To compare I give: 1xxx, Un coin des coulisses de l’Opéra, gouache, 33×20, auctioned 2003/02/27. It seems that apart from gouache Forain has also used ink for the art-work.
8IE-1886-41 Pompier dans les coulisses de l’Opéra
Eng.: Fire-eater or fireman backstage in the Opéra or in the wings of the Opera. Following Chagnaud-Forain (no.28) Moffett suggests a work now in the Gallery Reichenbach (R2,p444). Berson affirms that the review of Ajalbert affirms this suggestion (R90II,p242+260); there were several reviews. Jean Ajalbert (1886/06/20) reviews: ‘Let’s mention the “Pompier dans la cooulisse”. He is lost in this world of singers, dancers, chorus girls, figurantes; these powdered breasts, these thighs in flesh suits, cheeks full of blush, the gazlight and the rise to the brain of the desires; and on the other side of the banister the sweaty room, intoxicating; lubricating, all this fever envelops the Fireman, naief, stiff, bewildered, with his hands behind his back, and his helmet on his back…'(R90II,p431).
To compare I give another work (one of many) depicting the wings of the Opera: 1883, un coin des coulisses de l’Opéra, gouache, xx, auctioned 2004/06/22.
8IE-1886-41+hc Portrait de Jacques-Emile Blanche
Moffett, following Faxon suggests: 1884, Portrait de Jacques-Emile Blanche, 64×40, MBA Rouen (R2,p444).
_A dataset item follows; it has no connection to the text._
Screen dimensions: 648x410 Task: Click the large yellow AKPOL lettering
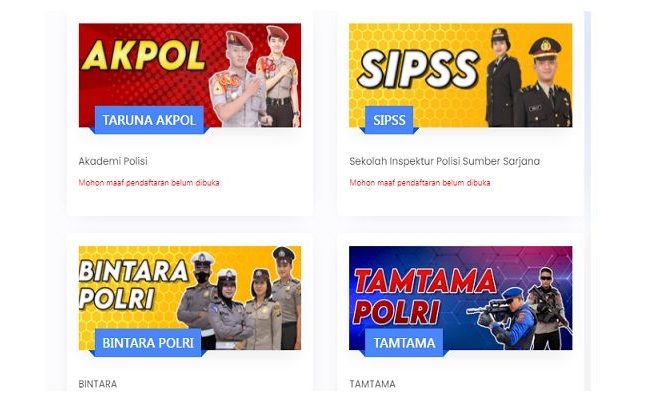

Berson affirms (R90II,p242+260). Fèvre (1886/05-06) reviews ‘Or it is a kind of big Yankee, round and shaved, displaying a puffy pschuttism, a heavy pomp of parvenu.’ (R90I,p446). Octave Maus (1886/06/27) reviews ‘The Portrait de Jacques Blanche, a bit heavy-handed’ (R90I,p463). Blanche was a painter and an art-critic (R43,p36). I follow, rendering my own picture.
Forain at the Salon:
S1874-R Bouteille de Marasquin avec un paquet de biscuits
Eng.: A bottle with Marasquin (a sort of liquor) with a packet of cookies. His ‘Still-life with a bottle’ was refused (R43,p13;R50,p21;R89,p122). To compare I give one of his few known still lives: 1xxx, Nature morte, xx, auctioned 2005/10/26 (iR11).
Forain at the Salon de la Société des Artistes Français (=SdAF):
SdAF-1883-2800 Souvenir du bal de l’Opéra ;
Dessins, cartons, aquarelles, pastels, miniatures vitraux, émaux, porcelaines, faïences
SdAF-1884-951 Le buffet
Now: 1883-4, Le buffet (La comédie français), 94×148, private (iR11;iR41;R50,p26+101;R43,p36)
SdAF-1885-993 Le veuf
Now: 1884-5, The widower,140×99, Orsay (iR6;R50,p26+102;R43,p57)
Forain at the Salon de la Société National des Beaux-Arts (=SNBA):
Forain probably also exhibited at the SNBA in 1890 and 92 (iR2).